Show of hands: How many of you literally laughed out loud at this instant classic from White House Press Secretary Josh Earnest? (Skip ahead to the 1:37:20 mark of yesterday's eventful briefing for this exchange. UPDATE - It seems as though the White House has taken down this video, but you can view the clip by clicking the Buzzfeed link above):
White House officials don’t view things through a political lens, according to the White House press secretary. "I think understandably people look at a lot of things that happen in this town through a political lens. That’s an understandable pursuit. That’s just not that we look at them," [he] said.
Oh yes, far be it from this White House to "look at a lot of things" through a "political lens." Team Obama politicizes everything they touch. When attempting to divine the intent behind any given action or choice made by the administration, the surest mechanism for cracking the code is often to adopt a mindset fixated on winning or surviving the immediate news cycle. It's routinely that simple-minded and short-sighted. The Obama crew is regularly guided by a callow elixir of ideological fervor and political expediency. Victor Davis Hanson wrote a lengthy piece lamenting the "politicization of everything" last year, and it continues to hold up well today. The clearest and most cynical example I can think of is the administration's sales pitch and and implementation of Obamacare. They knowingly offered a parade of utopic, un-keepable promises to the public in order to drag the unpopular legislation across the vote tally finish line, then ensured that critics' vindication wouldn't materialize until after the president's re-election campaign had concluded. Indeed, the administration delayed a number of key decisions until post-November 2012 for the same reason, recklessly compacting the implementation timeline, causing the roll-out fiasco. As the law's policy outcomes violate presidential vows while harming both consumers and the overall economy, the White House has scrambled to unilaterallydelay, alter, postpone and waive various provisions, "fixes" that expire...beyond the next election cycle. It's all done "through a political lens."

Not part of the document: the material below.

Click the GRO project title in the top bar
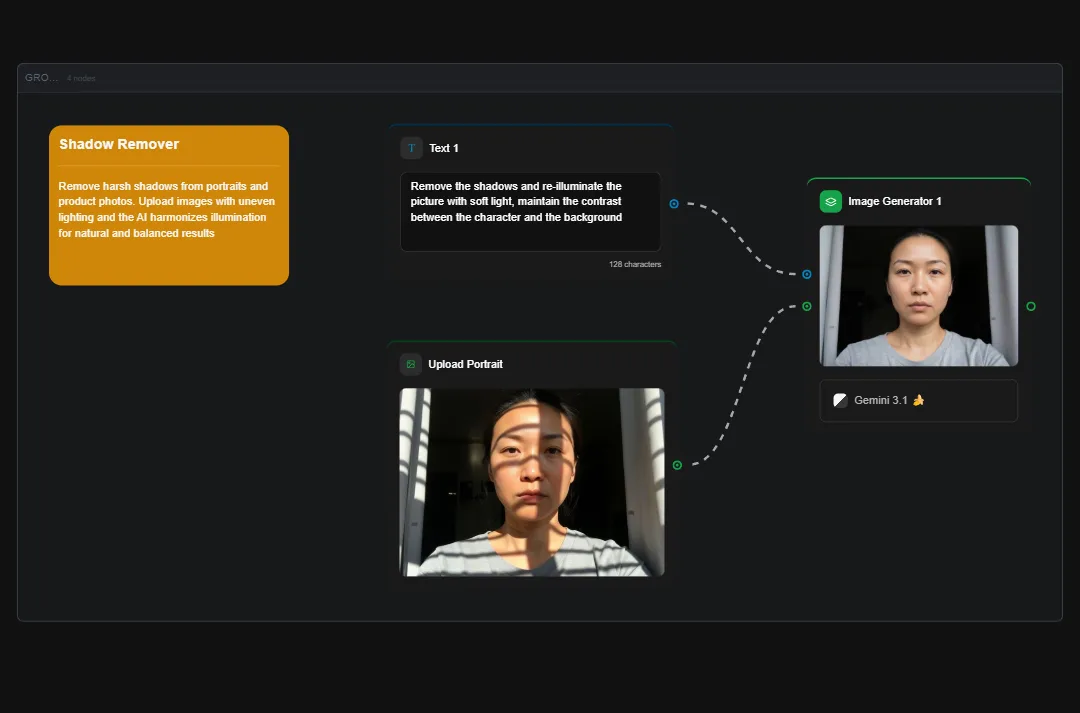 [39, 77]
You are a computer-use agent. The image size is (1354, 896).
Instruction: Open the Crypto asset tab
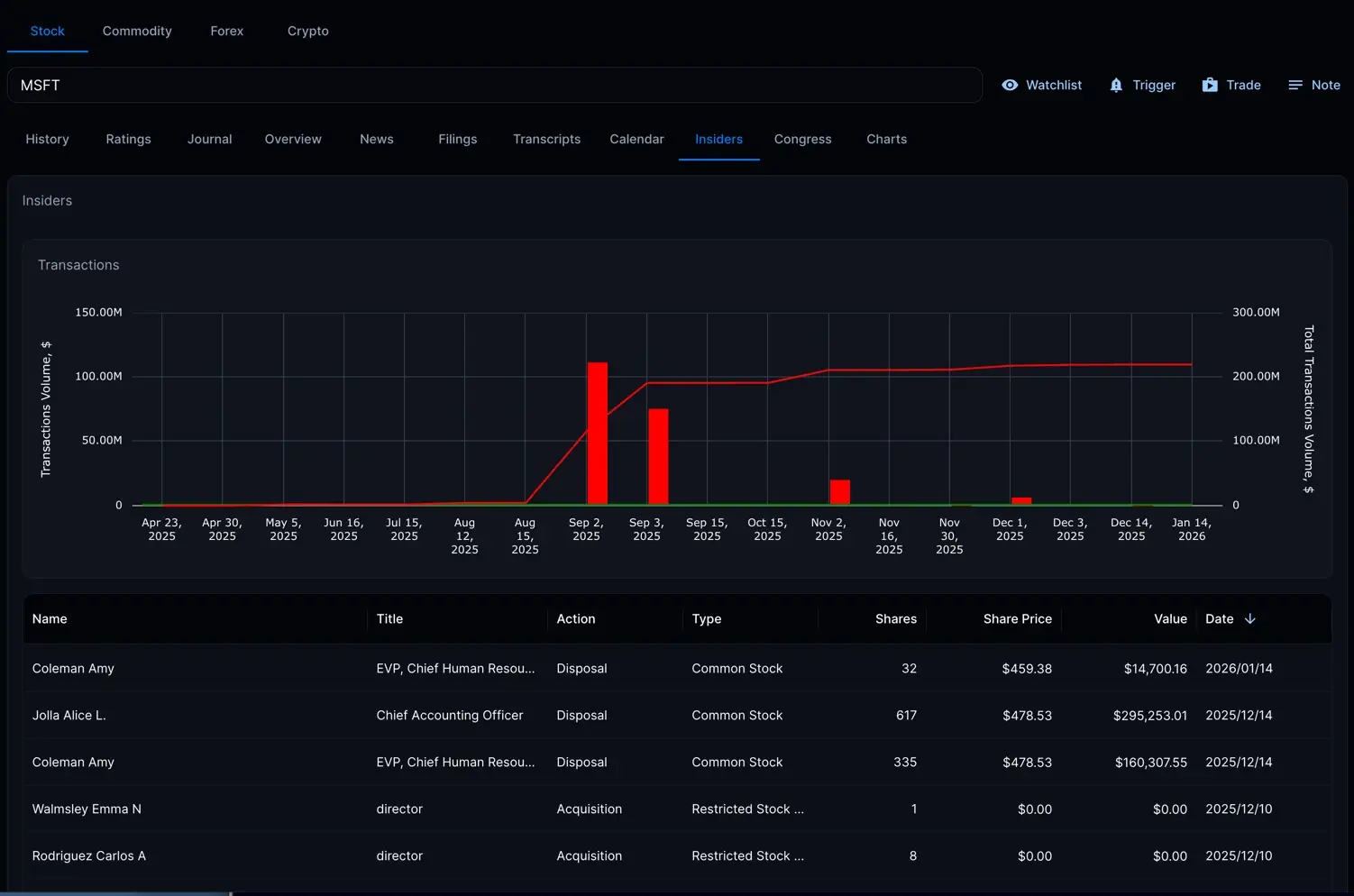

Interestingly, Earnest's answer above came in response to a question about the optics of Obama condemning the beheading of an American citizen by an ascendant fighting force of Jihadi savages before promptly returning to the golf course. Days earlier, the president's team was criticized for tweeting that "a good time was had by all" at an opulent party on Martha's Vineyard in the midst of racially-charged riots in Ferguson, Missouri. Obama also came under fire for jetting to a pair of fundraisers right on the heels of commenting on the downing of a jumbo jet by Russian-backed rebels over Ukraine, killing hundreds of civilians. The most recent disconnect between the president's actions and the gravity of world events was glaring enough to attract the scorn of people (including yours truly) who typically find golf/vacation criticisms to be petty and frivolous:
Struggling to reconcile my belief that critiques of presidential hobbies/vacations are stupid with my annoyance at Obama's golfing today.— Ross Douthat (@DouthatNYT) August 20, 2014
Agreed. Critiques of presidential vacations are dumb. But golfing today is in bad taste. Not sure how to reconcile: http://t.co/4Mlq5dL2c7— Ezra Klein (@ezraklein) August 20, 2014
"Jarring," declared USA Today's Susan Page. They should have seen it coming, intoned NBC's Chuck Todd. The irony is that in these cases, Earnest is telling the truth. The White House has decided not to give a damn about 'optics' failures in situations like this. If they weren't going to cancel a Vegas fundraiser the day after an ambassador was assassinated by terrorists in 2012, they sure as hell aren't going to let a mere beheading disrupt Obama's plans while he's on holiday. Contra Todd, they did see this uproar coming. They just didn't care. They've made the calculation that they'll get dinged in certain quarters, but that most people will never hear about it. Which is why White House aides felt free to serve up this garbage in response to early complaints about the decapitation/golf juxtaposition:
"Aides said the golf game did not reflect the depth of his grief over Mr. Foley..."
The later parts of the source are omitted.